La Tendresse !
J’ai vu La tendresse mais je ne l’ai pas vue tout de suite. J’ai vu des corps et des visages, des feintes et des craintes, des histoires sèches et douces qui ébranlent et qui dansent.
On ne sort pas indemne de cette centaine de minutes qui dépeint la masculinité au XXIème siècle. On en sort rempli et vidé – plein de points de vue non explorés et nouveaux qui obligent à regarder les yeux grands ouverts – vide de ce rien qui habite si facilement des poncifs itératifs et lancinants sans engager vraiment.
Un de mes fils m’a dit, quand il a commencé à grandir : « Maman, est-ce que c’est vrai que les hommes sont tous des porcs ? » Cette pièce de théâtre est la réponse que je n’avais pas su lui donner.
Elle bouleverse à travers le mouvement de la violence et du désir, du contact et du partage. Jamais de justes didascalies ne parviendront à décrire les gestes et les déplacements tant ils sont millimétrés par une partition propre à chaque comédien.

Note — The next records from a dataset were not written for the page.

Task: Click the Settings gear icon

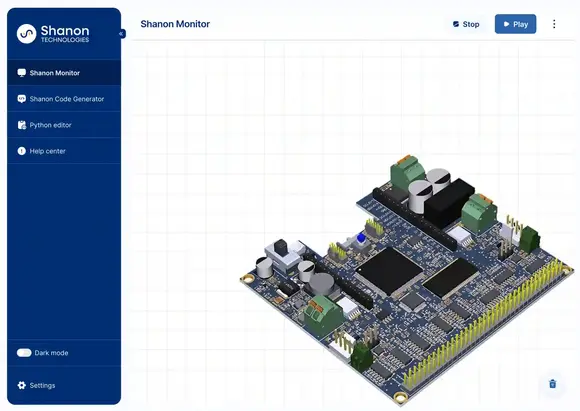Action: (x=22, y=385)
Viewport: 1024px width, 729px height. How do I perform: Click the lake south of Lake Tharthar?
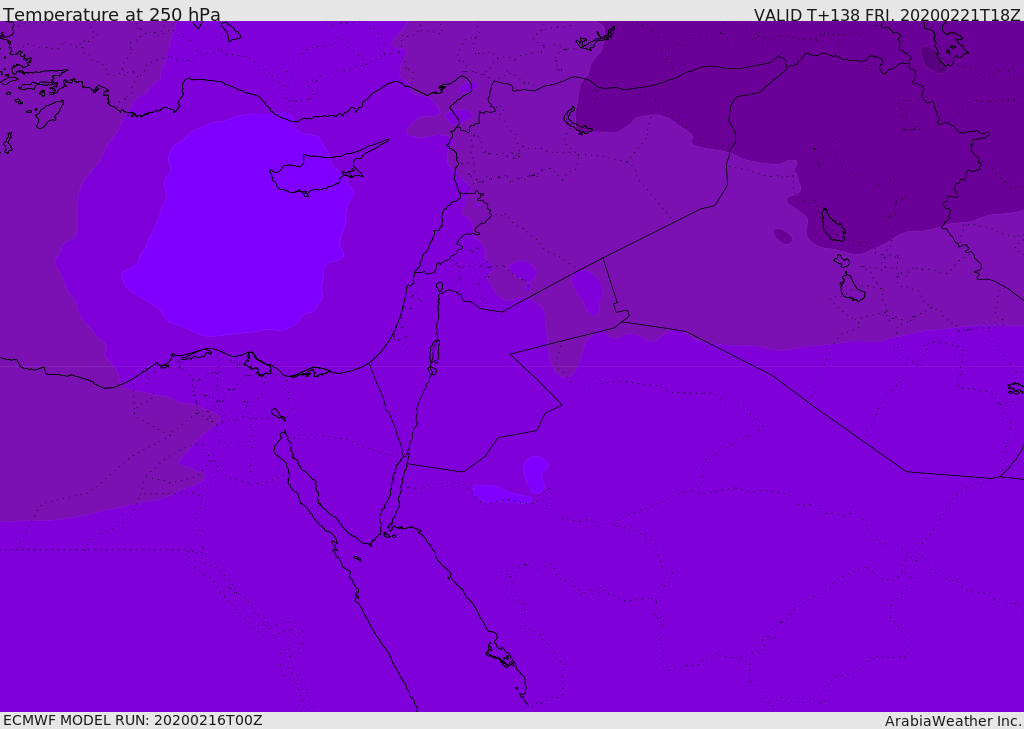851,288
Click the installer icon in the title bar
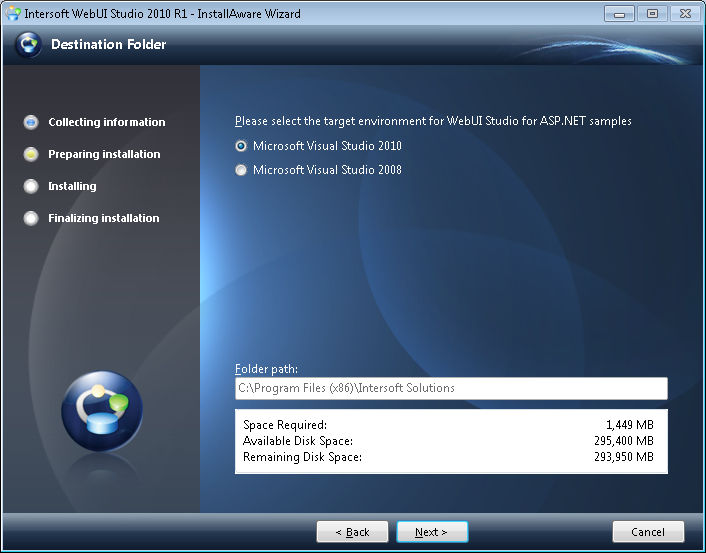The height and width of the screenshot is (553, 706). pyautogui.click(x=13, y=14)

Cette représentation bouleverse à travers ce qu’elle orchestre pour l’oreille et l’âme, du battement qui transcende aux basses percutantes jusqu’au silence pesant entre deux tirades qui upercutent.
Cette performance bouleverse à travers ce qu’elle dit, La tendresse, des hommes, de tous les hommes à travers ceux-là qui, sur scène, semblent nous révéler ce qui les anime en l’édulcorant sans doute parfois encore tant ces confidences préfigurent le brut et le vif du dedans.

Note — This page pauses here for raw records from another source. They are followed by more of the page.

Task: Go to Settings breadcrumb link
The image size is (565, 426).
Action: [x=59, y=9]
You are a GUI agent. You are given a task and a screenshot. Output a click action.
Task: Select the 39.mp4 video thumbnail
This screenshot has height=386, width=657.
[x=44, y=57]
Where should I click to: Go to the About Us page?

Les méandres ne sont qu’en corps, le reste est en voix et envoie loin dans nos retranchements. Alors quand une jeune fille assise dans la salle se lève, en colère, et s’écrie « C’est honteux, lisez Despentes ! » et s’en va furieuse, on prend la mesure de la tension, la pression, l’endroit de crispation que reste cette masculinité qui tente de s’affirmer et les enjeux de ce qu’elle vaut maintenant.

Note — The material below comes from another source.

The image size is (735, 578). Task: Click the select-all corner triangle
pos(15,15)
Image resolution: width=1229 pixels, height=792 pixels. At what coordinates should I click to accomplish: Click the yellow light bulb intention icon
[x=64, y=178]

Et ça claque, comme une gifle, quand un mur est évoqué et ça reclaque quand, quelques minutes plus tard, mon fils me dit qu’il s’identifie à celui qui évoque le mur…
Cette pièce est d’utilité publique parce qu’elle propose un autre point de vue, celui de jeunes hommes qui ont, aussi, leur lot de questions sans réponses. Parce qu’elle ne donne à la tendresse que ce qu’elle mérite, une place liminaire et crépusculaire qui l’amplifie, parce qu’elle est centrale, vitale. Parce qu’elle rappelle qu’on est tous des êtres qui cherchent à être avec un héritage non consenti. Parce que l’espace d’un instant, elle met la lumière sur lui, l’homme, le fils, le père, le mari, l’ami ou le collègue, aux prises, mais qui tente d’aller, aussi, vers sa propre liberté.